====== Records for processing
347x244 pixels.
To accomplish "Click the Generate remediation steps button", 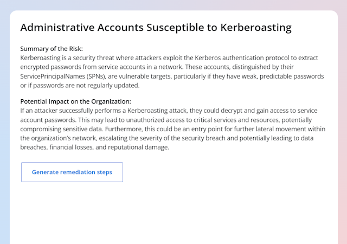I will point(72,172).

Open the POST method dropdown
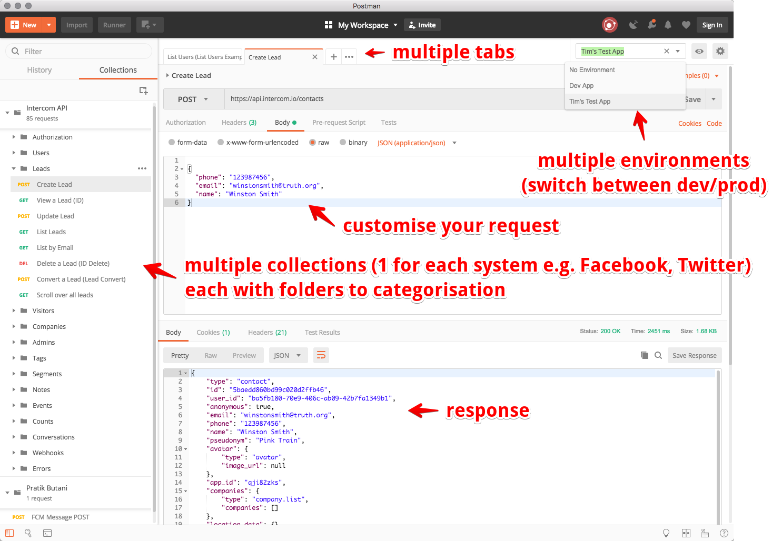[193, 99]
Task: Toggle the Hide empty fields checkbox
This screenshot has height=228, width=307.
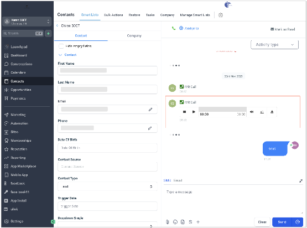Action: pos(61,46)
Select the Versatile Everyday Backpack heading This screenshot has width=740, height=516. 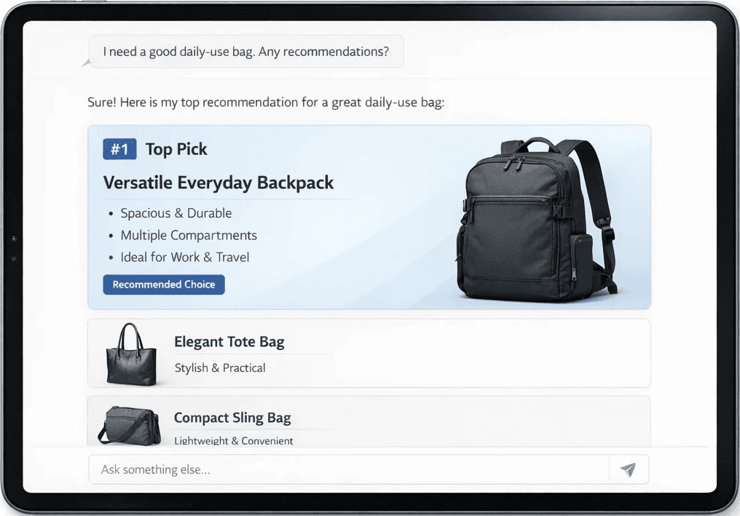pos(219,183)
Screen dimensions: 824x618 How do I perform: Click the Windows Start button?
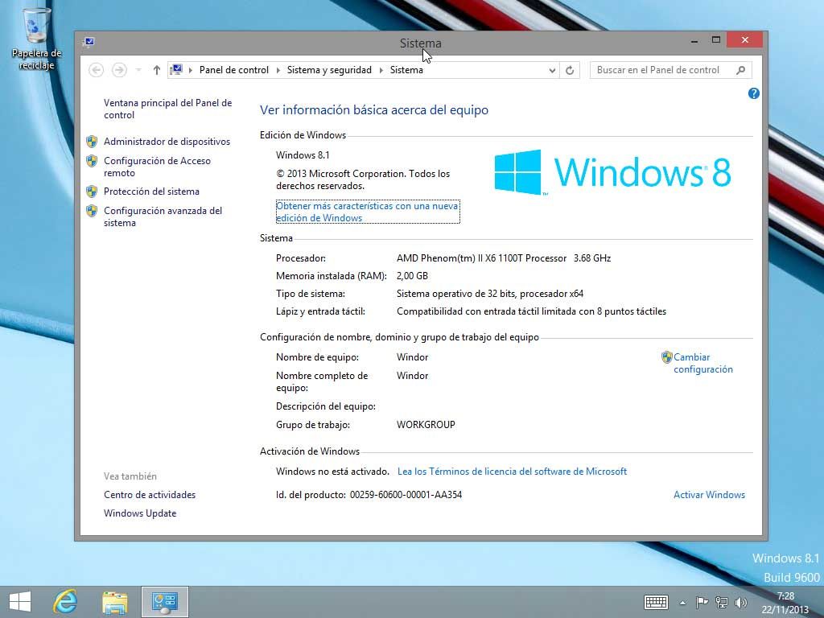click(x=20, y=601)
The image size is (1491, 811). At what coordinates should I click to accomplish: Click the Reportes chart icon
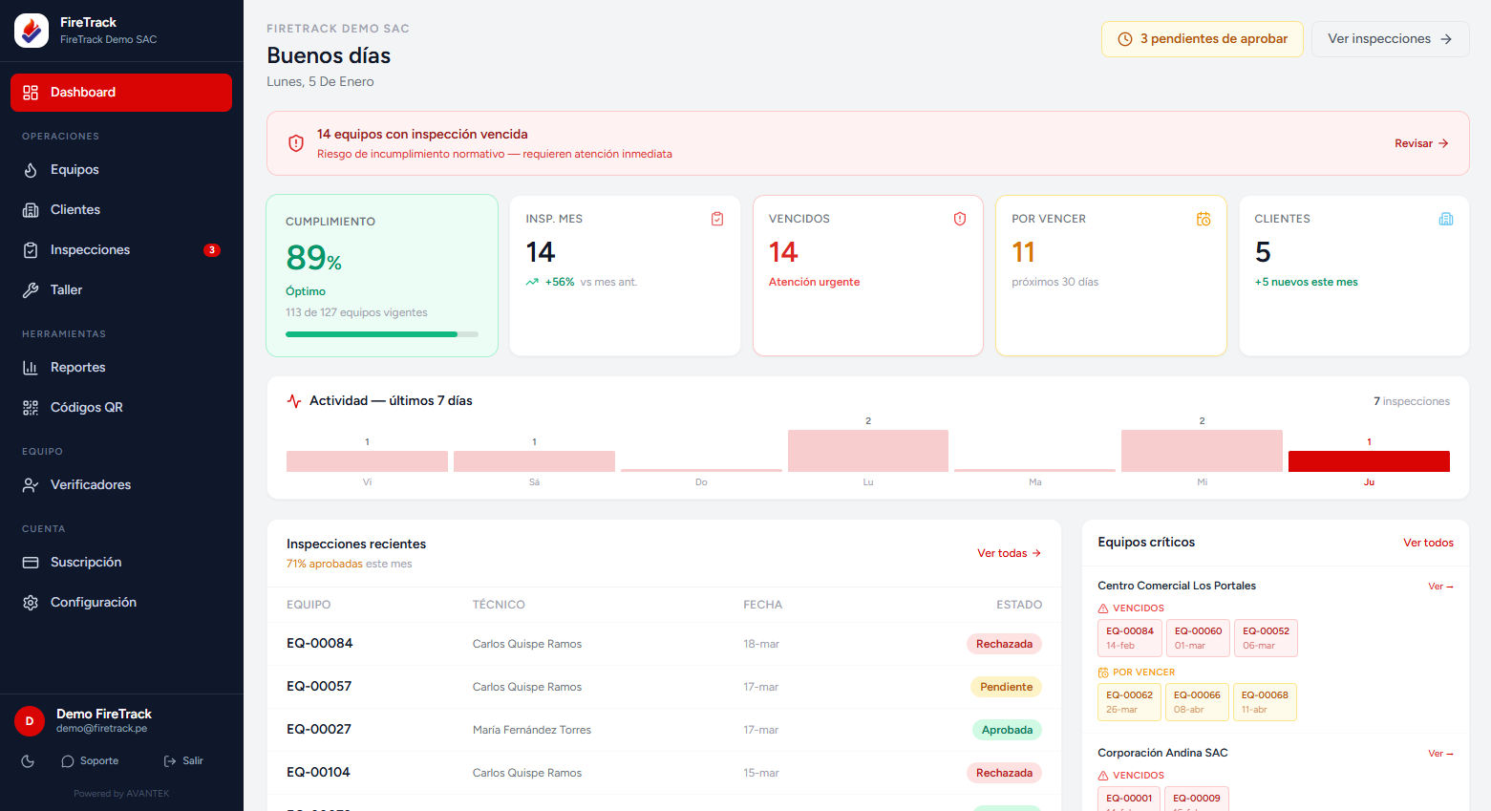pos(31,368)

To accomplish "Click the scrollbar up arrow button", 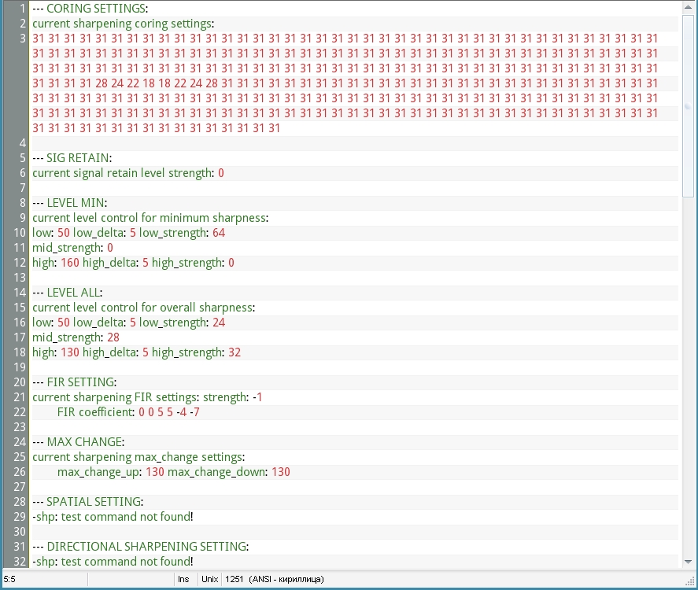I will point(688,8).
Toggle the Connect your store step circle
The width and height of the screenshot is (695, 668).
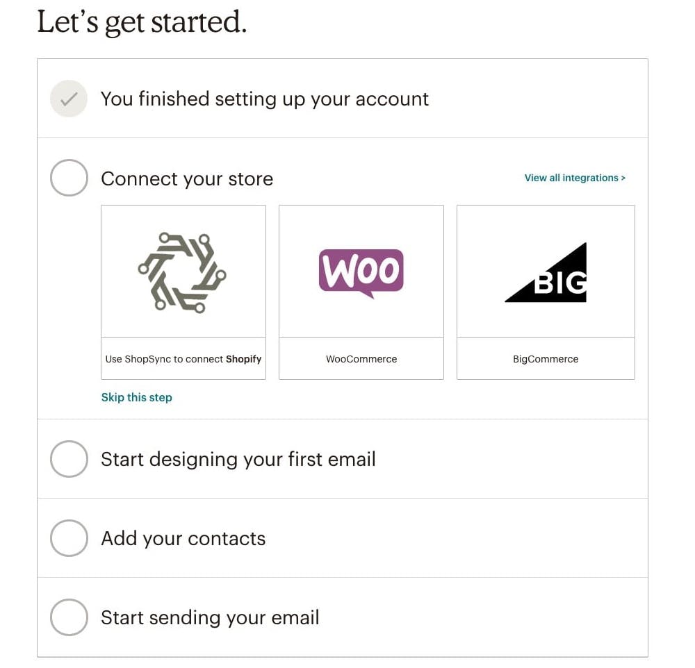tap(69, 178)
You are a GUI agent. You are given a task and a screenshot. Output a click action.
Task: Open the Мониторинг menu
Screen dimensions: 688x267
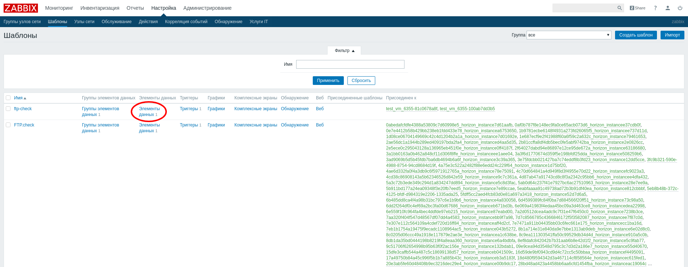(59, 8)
============
#### [Your task]
Set down exactly, with no additions, each line from the line that includes "The width and" to the final line of the entries above; leave pictures out.

#### [Task answer]
The width and height of the screenshot is (695, 668).
tap(69, 178)
You are a GUI agent. You are given a task and a screenshot. Output a click action.
Task: Open the Мониторинг menu
Screen dimensions: 688x267
(59, 8)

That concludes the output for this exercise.